System requirements

xml-lit is written in C, so obviously an ANSI-compliant C compiler is needed to build it from source. The aforementioned Expat XML parser library is of course required as well to use it.

To use Donald Knuth's terminology [KNUT83] xml-lit is only a tangler, i.e. it extracts and assembles the program fragments from your literate program. In order to weave a literate program, i.e. produce printable documentation that describes your program, you need a working system capable of producing DocBook documents in XML mode (obviously DocBook SGML is not going to work). What I use are Norman Walsh's DocBook XSL stylesheets, and an XSLT processor like Michael Kay's Saxon, and the Apache Project's FOP for producing PDF documentation from XSL formatting objects. You can also use the DSSSL stylesheets and a DSSSL processor like Jade to do the weaving. How to get these programs properly installed and set up on your system is beyond the scope of this document, which is really only supposed to describe what xml-lit does and how it works.
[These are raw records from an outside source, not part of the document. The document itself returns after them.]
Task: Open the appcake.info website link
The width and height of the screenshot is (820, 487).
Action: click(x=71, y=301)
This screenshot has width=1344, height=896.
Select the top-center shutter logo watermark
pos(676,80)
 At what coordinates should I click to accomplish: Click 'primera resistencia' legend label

This program has only been tested under Linux, but since it is pure ANSI C, there should be no problems building it under any platform where Expat can be built, which is ANSI C as well. I suspect that it can easily be built and should should work fine on Windows or even stranger platforms that have a fully compliant ANSI C development system without any changes.
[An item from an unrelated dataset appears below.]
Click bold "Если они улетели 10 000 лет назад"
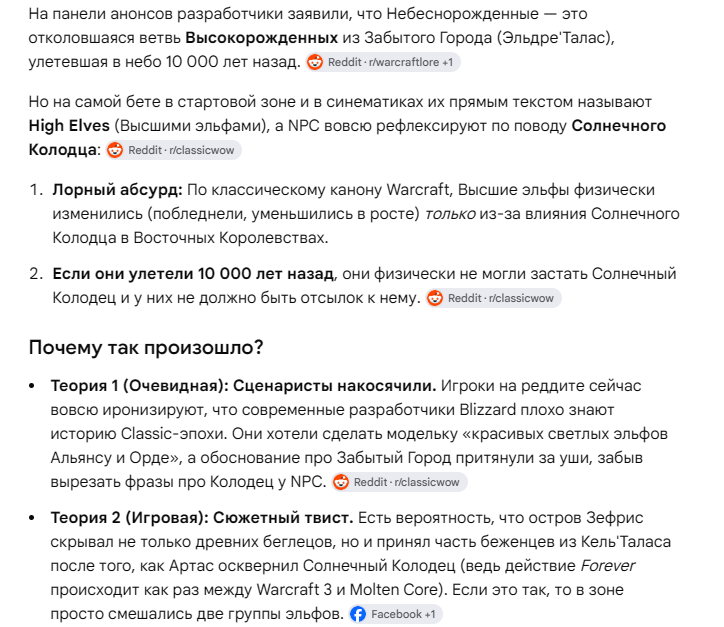This screenshot has width=724, height=627. pos(193,274)
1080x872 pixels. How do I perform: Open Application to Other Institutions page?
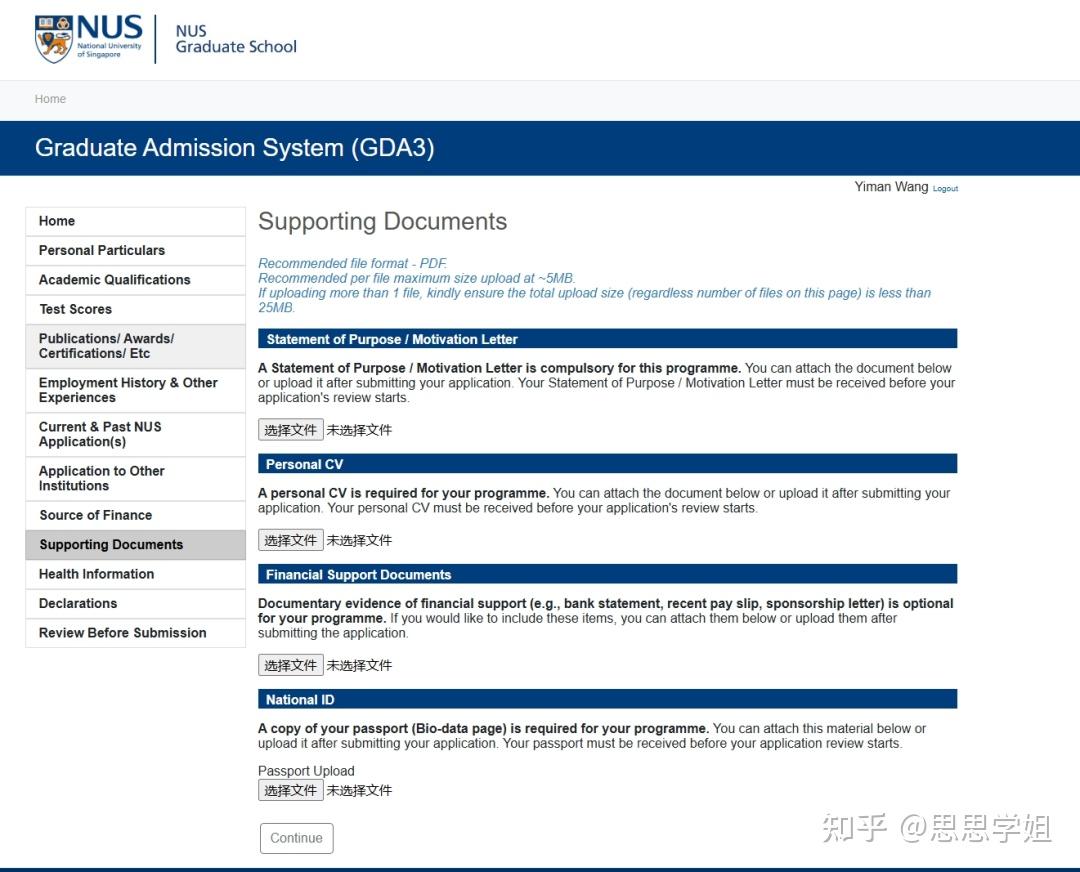tap(101, 478)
If you use xml-lit in your own projects

Be kind enough to include the tangled source code along with your XML source file when you distribute your program. Excess dependencies are always a pain when building a package. But in the same way, kindly remind people who do wish to make changes in your program not to edit the tangled files, which are not source code as it is defined by most licenses (including the GPL). The true source code is the literate program embodied in your XML file, and this is what they should be editing. This also applies to you if you wish to hack xml-lit yourself.